Work to complete:
From the first line of the data below, copy each line up to the one containing "319x263 pixels.", and include that line too.

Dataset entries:
__________________________________________________

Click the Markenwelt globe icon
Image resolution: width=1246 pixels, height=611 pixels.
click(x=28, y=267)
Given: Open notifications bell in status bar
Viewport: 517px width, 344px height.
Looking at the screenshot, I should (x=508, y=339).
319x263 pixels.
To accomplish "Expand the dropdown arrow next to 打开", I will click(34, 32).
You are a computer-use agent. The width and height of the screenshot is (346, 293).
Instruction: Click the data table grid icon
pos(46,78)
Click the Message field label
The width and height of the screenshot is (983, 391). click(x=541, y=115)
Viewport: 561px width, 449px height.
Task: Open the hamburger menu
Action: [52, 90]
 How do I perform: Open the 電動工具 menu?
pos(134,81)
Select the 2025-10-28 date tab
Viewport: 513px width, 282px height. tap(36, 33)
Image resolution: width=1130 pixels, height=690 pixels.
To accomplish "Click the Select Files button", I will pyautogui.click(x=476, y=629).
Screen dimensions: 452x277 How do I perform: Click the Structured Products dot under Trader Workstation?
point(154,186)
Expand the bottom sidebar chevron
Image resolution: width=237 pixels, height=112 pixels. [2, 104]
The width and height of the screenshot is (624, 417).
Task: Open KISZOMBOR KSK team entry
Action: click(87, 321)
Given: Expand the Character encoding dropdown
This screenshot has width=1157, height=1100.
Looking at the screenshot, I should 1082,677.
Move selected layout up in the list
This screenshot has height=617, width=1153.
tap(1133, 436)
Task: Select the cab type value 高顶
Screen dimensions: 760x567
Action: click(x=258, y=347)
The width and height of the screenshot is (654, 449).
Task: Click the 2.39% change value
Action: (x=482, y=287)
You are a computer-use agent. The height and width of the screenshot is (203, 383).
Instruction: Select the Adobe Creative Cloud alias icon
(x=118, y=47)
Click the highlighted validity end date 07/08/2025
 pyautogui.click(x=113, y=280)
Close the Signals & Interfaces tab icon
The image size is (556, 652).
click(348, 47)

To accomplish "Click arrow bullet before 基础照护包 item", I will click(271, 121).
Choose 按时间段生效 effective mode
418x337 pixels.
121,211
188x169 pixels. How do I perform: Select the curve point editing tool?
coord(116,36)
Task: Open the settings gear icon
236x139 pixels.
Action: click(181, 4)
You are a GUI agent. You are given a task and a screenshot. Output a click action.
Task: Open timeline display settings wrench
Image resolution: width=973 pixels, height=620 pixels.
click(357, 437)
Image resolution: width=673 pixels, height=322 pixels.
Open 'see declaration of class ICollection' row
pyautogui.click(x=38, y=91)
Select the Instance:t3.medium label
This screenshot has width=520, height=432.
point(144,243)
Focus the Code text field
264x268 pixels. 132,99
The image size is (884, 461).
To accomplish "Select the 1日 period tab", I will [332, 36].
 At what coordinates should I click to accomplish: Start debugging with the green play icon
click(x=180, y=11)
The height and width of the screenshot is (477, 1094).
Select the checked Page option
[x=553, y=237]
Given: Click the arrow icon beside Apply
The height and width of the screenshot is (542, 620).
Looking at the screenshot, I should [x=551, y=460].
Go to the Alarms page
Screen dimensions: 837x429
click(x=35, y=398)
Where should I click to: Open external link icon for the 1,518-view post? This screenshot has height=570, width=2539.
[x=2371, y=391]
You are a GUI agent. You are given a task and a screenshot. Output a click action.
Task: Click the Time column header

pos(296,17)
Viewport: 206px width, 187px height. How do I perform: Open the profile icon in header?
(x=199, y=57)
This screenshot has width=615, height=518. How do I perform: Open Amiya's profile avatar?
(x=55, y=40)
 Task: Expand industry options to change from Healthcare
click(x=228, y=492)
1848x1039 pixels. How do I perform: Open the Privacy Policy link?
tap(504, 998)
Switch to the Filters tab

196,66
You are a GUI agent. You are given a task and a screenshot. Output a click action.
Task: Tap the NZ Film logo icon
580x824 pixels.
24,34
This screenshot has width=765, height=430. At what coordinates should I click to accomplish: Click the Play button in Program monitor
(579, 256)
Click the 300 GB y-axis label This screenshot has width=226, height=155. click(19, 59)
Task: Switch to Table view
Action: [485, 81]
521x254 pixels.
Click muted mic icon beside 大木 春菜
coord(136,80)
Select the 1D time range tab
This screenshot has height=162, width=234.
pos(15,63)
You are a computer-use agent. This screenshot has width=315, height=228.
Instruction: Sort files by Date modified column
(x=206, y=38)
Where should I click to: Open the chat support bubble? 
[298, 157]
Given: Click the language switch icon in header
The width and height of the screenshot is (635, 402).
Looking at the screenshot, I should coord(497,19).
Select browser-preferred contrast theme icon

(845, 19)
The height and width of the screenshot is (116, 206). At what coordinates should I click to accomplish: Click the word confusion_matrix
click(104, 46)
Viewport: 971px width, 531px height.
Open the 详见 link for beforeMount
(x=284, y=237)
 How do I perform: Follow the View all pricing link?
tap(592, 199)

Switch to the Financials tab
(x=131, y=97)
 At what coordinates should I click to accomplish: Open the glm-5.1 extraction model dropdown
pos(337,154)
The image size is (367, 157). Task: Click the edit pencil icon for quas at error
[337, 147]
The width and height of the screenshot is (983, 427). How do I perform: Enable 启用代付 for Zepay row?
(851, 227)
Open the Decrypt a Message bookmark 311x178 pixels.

__________________________________________________

Solution for this problem:
Click the Markenwelt globe icon
Image resolution: width=1246 pixels, height=611 pixels.
click(x=28, y=267)
Given: Open notifications bell in status bar
Viewport: 517px width, 344px height.
Looking at the screenshot, I should (x=508, y=339).
319x263 pixels.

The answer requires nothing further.